ヒント: React NativeのJestプリセットを使うことを忘れないでください!

JestはデフォルトでPackage Exportsをサポートしています。テスト内では testEnvironmentOptions を使ってどの customExportConditions を解決するかを上書きできます。

TypeScriptを使用している場合は、プロジェクトの tsconfig.json に次を設定することで解決挙動を合わせられます:

{
  "compilerOptions": {
    "moduleResolution": "bundler",
    "resolvePackageJsonImports": false
  }
}

プロジェクトでの変更を検証する

既存プロジェクトでは、unstable_enablePackageExports を有効にした後に解決変更が発生するかどうかを確認するため、早期導入者には以下の手順を推奨します。これは一回限りのプロセスです。多くの場合、変更は発生しませんが、確実にオプトインするために検証をお願いします。

注意: Yarnを使用していない場合は、yarn の代わりに npx(またはプロジェクトで使っている該当ツール)を使用してください。

  1. 変更前の全ての解決済み依存関係を取得します(必要に応じて index.js を App.js などエントリファイルに置き換えてください)。

    yarn metro get-dependencies index.js --platform android --output before.txt

    (Expo CLI: プロジェクトにまだ metro.config.js がない場合は npx expo customize metro.config.js を実行)

    対応範囲を広げるため、アプリで使っている他のプラットフォーム(例: ios, web)についても --platform を置換してください。

  2. metro.config.js で resolver.unstable_enablePackageExports を有効にします。

  3. 変更後の全ての解決済み依存関係を取得します。

    yarn metro get-dependencies index.js --platform android --output after.txt

  4. 比較します。

    diff before.txt after.txt

破壊的変更

MetroではPackage Exportsを仕様準拠で実装しました(そのためいくつかの破壊的変更が必要になりました)が、既存のimportを持つアプリが段階的に移行できるよう互換性も確保しています。
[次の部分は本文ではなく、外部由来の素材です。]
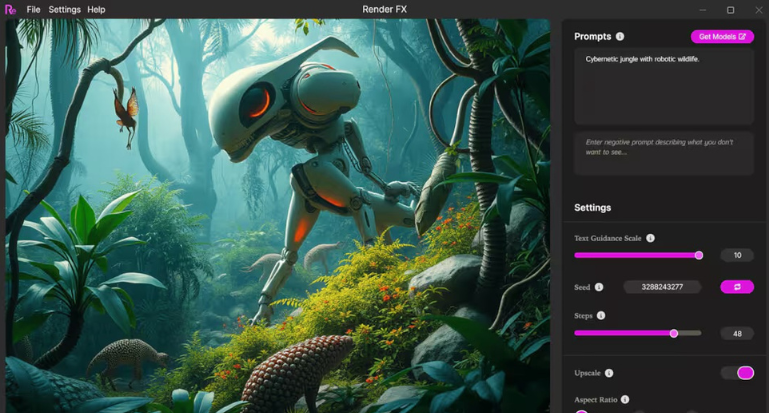Open the File menu
This screenshot has height=413, width=769.
[34, 9]
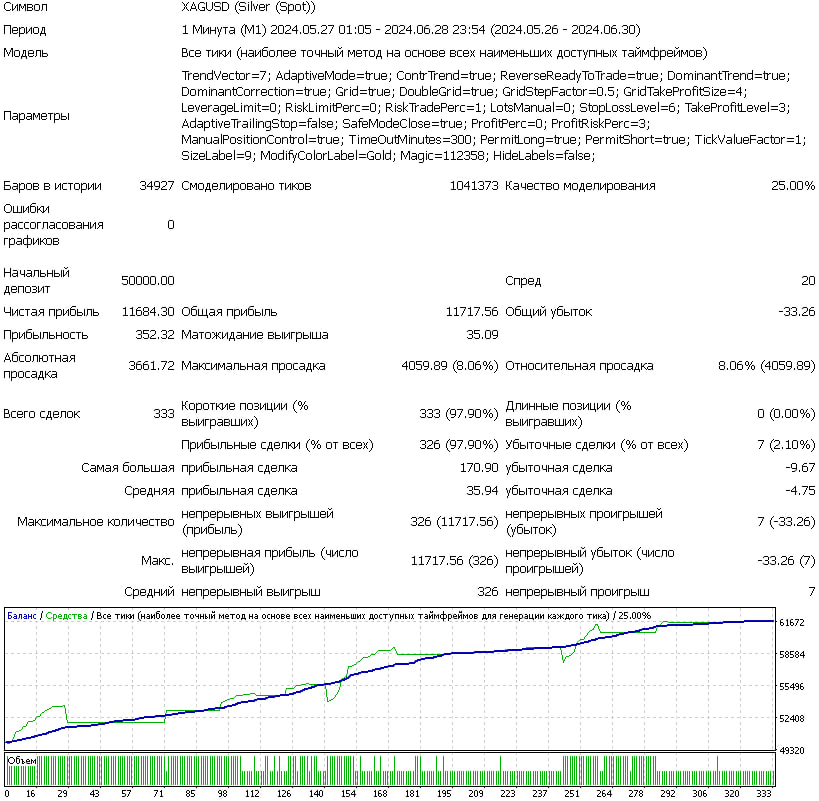Click the 'Начальный депозит' value 50000.00
The width and height of the screenshot is (819, 801).
[x=147, y=280]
主な破壊的変更は次の通りです。

  • パッケージが "exports" を提供している場合、他の package.json フィールドよりも先に "exports" が参照され、マッチしたサブパスのターゲットが直接使われます。
  • Metroは import 指定子に対して sourceExts を展開しません。
  • Metroはターゲットファイルに対してプラットフォーム固有の拡張を解決しません。

詳細は Metroのドキュメントにあるすべての破壊的変更を参照してください。

パッケージカプセル化は寛容に扱われる

Metroが "exports" に列挙されていないサブパスに遭遇した場合、互換性を保つためにレガシー解決へフォールバックします。これは既存のReact Nativeプロジェクトで以前許容されていたimportによるユーザーの摩擦を減らすための互換性機能です。

エラーを投げる代わりに、Metroは警告をログに出力します。

warn: You have imported the module "foo/private/fn.js" which is not listed in the "exports" of "foo". Consider updating your call site or asking the package maintainer(s) to expose this API.

注意: 将来的にNodeのデフォルト動作に合わせてパッケージカプセル化の厳格モードを実装する予定です。したがって、これらの警告がユーザーから報告された場合は、すべての開発者に対して対応を推奨します。

パッケージメンテナ向け(プレビュー)

情報: ロールアウト計画に従い、Package Exportsは今年後半の次のReact Nativeリリース(0.73)でほとんどのプロジェクトに対して有効化される予定です。

"main" フィールドや現在のパッケージ解決の振る舞いをすぐに削除する予定はありません。Package Exportsはパッケージ内部へのアクセス制限や、ライブラリがReact NativeおよびReact Native for Webをターゲットにする際のより予測可能な機能を提供します。

既に "exports" を使っている場合

パッケージが既に "exports" を "react-native" ルートフィールドと併用している場合、上で述べたユーザーに対する破壊的変更を考慮してください。Metroでこの機能を有効にしているユーザーにとっては、モジュール解決時に "exports" が最初に評価されます。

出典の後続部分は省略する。